Communities of hateful practice: right-wing terrorism and collective learning
The focus of this project by Michael Fürstenberg was on the characteristics of collective learning of right-wing terrorists. The string of attacks and discoveries of far-right structures in recent years, from the lone actor terrorism of Oslo, Christchurch or Halle to the networks of “Atomwaffen Division”, “The Base” or the “Boogaloo Bois ”, provided growing empirical evidence that some long-standing assumptions about far-right violence are changing and we might confront a new global wave of right-wing terrorism.
Understanding and Influencing Dynamics of Learning and Unlearning Violence
This project was concerned with understanding and influencing mechanisms of learning and unlearning of terrorist groups. One way of influencing learning mechanisms that is commonly employed when dealing with terrorism is exerting pressure on terrorist groups – for example, through violent counterterrorism measures. However, is it possible to learn under pressure? By means of empirical research on the Provisional IRA in Northern Ireland and the Egyptian Gamaa Islamiyya Görzig examined options for transformation through negotiations and dialogue.
The Making of 'Foreign Fighters'
'Foreign fighters' have become crucial to the survival and development of violent Islamist groups/organisations in the current dynamic environment. This can be seen from the exponential upsurge in the number of foreign individuals who have joined various Islamist militant entities in Syria and Iraq since 2013. This research project by Almakan Orozobekova focused on what makes individuals join violent Islamist groups (motivating factors) and how they get enlisted in those groups (facilitation or recruitment methods).

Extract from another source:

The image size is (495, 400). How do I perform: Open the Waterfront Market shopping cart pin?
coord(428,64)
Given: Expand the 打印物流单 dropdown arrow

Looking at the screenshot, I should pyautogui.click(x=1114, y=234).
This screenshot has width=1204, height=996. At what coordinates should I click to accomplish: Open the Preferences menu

Lost in Fighting? Dynamics of Interaction between Armed Opposition Groups in Syria
In her dissertation Regine Schwab examined the complex power relations and interests of the different factions involved in the Syrian civil war. She shows how, in spite of far-reaching differences in their ideologies, military strength, and strategic goals, the opposition groups regularly worked together in various alliances. As a result, the government of Assad and his allies, although in possession of superior military resources, have not been able to prevail against the opposition. The German Association for Peace and Conflict Studies has named Regine Schwab as winner of the 2022 Christiane Rajewsky Award for her dissertation “Let’s fight each other another day: How armed opposition groups managed challenges to cooperation and postponed conflict in Syria’s multiparty civil war (2012-2019)”. In their statement, the jury praises Schwab’s study for its contribution to understanding the relations between armed groups and its valuable insights for international peace-making efforts.